What to work on
Set down the data again exactly. Pictures are not part of the copy.

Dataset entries
- Opening Delimiter -
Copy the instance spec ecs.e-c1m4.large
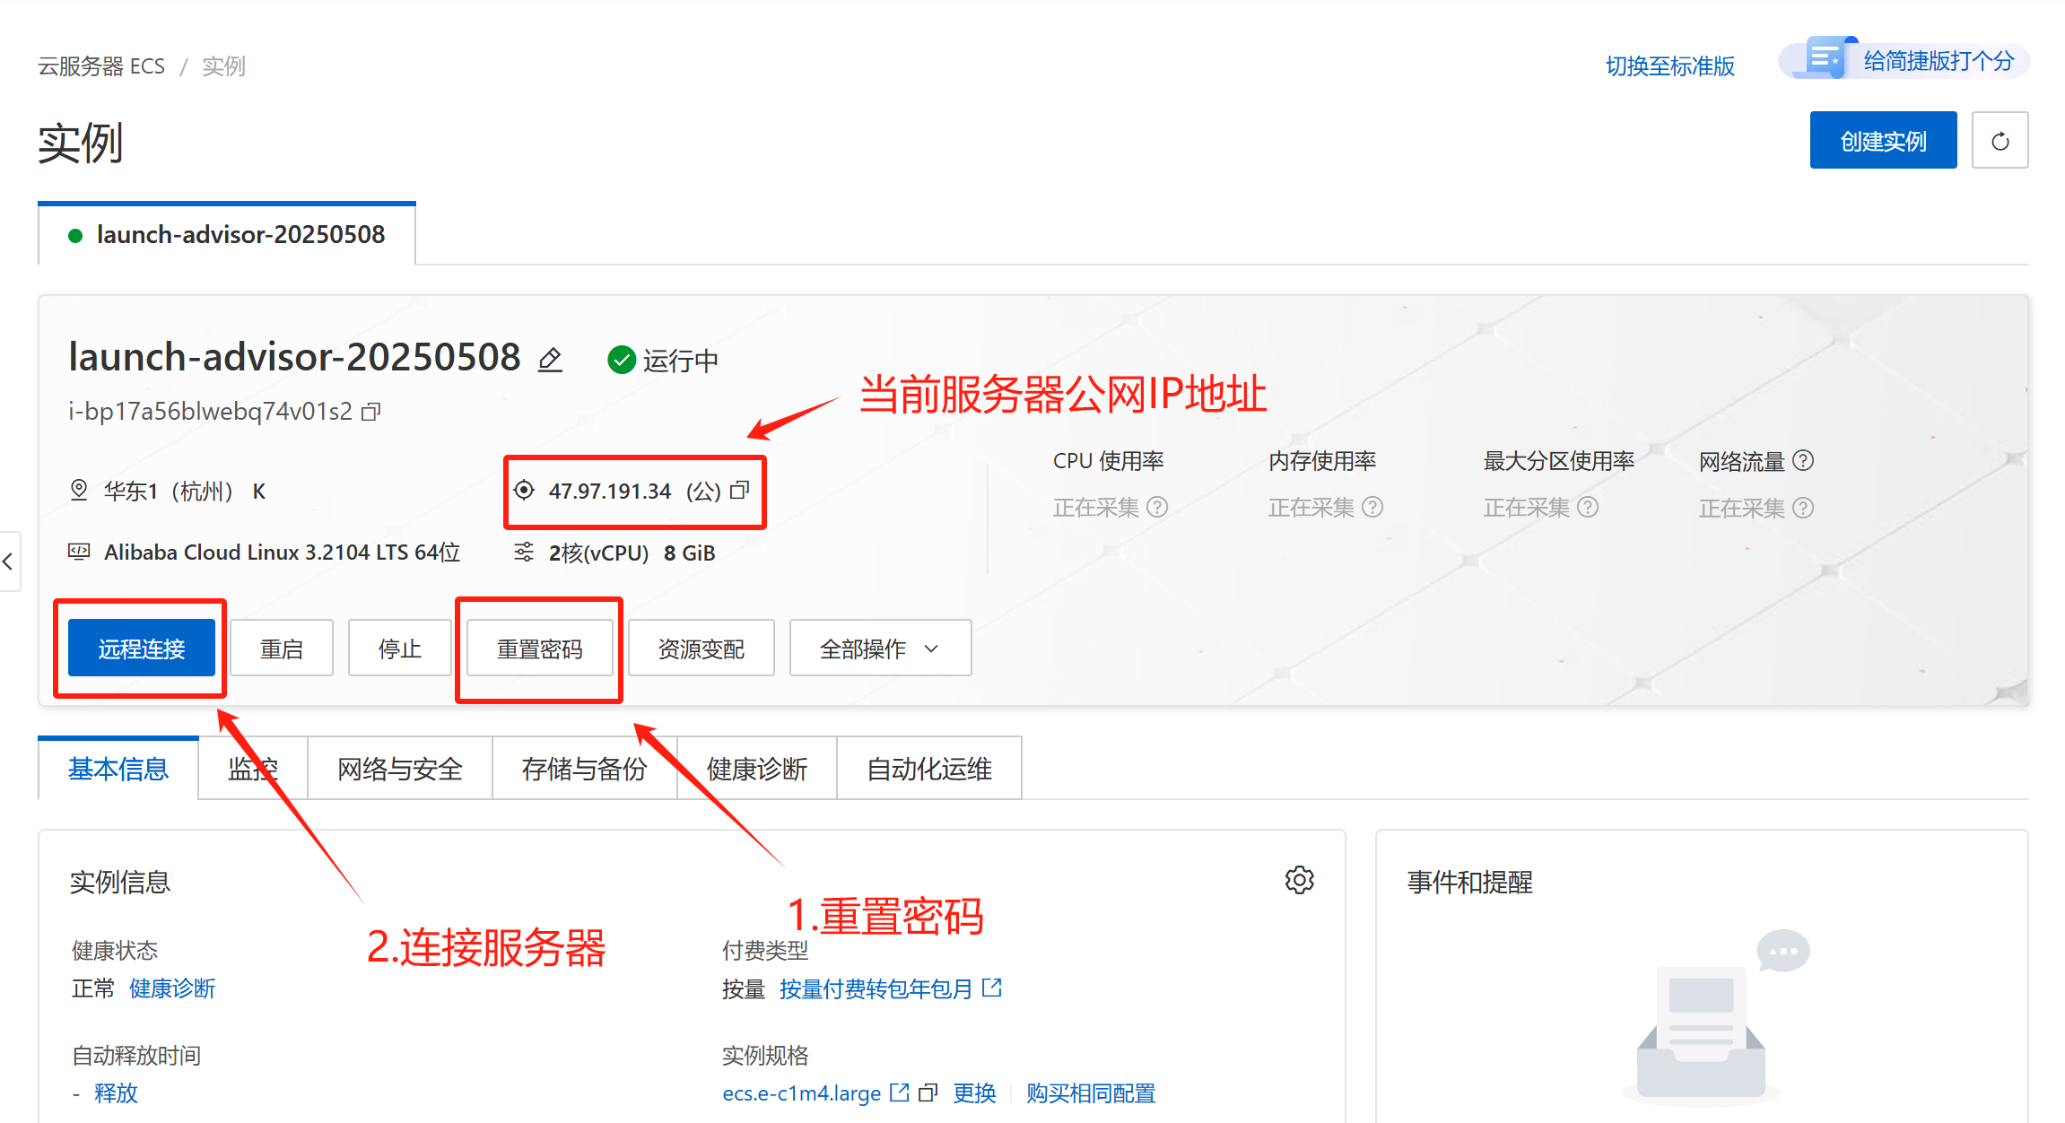 928,1093
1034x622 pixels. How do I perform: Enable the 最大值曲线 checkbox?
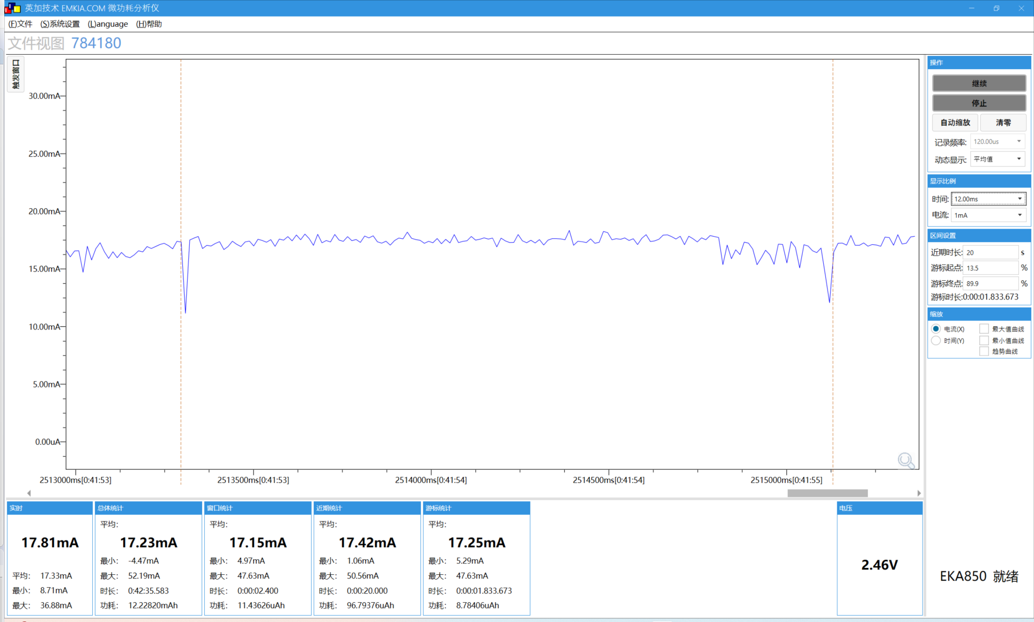click(984, 329)
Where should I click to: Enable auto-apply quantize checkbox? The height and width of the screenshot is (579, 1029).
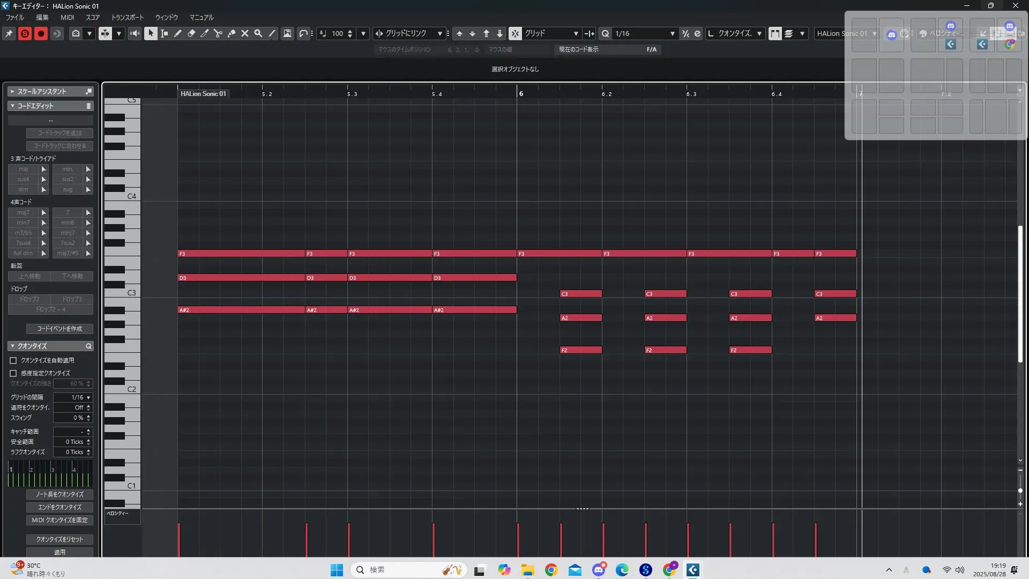click(x=13, y=361)
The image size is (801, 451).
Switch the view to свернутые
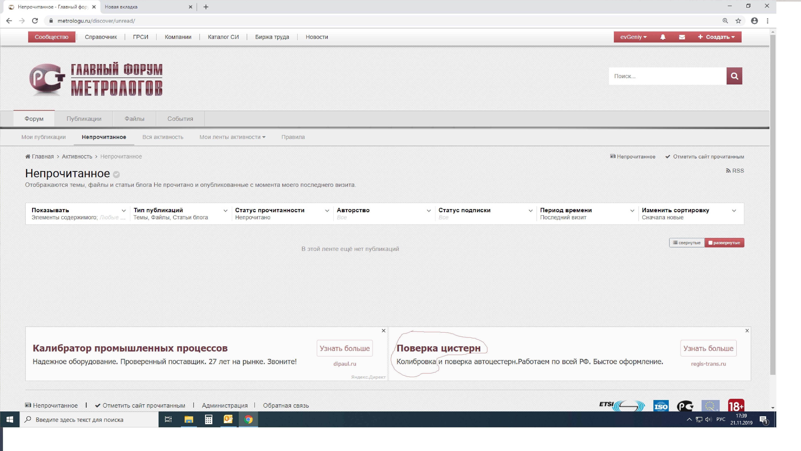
- Closing Delimiter -
Task result
Copy the instance spec ecs.e-c1m4.large
 928,1093
1034x622 pixels. How do I perform: Enable the 最大值曲线 checkbox?
click(984, 329)
Where should I click to: Enable auto-apply quantize checkbox? The height and width of the screenshot is (579, 1029).
click(x=13, y=361)
The image size is (801, 451).
Switch the view to свернутые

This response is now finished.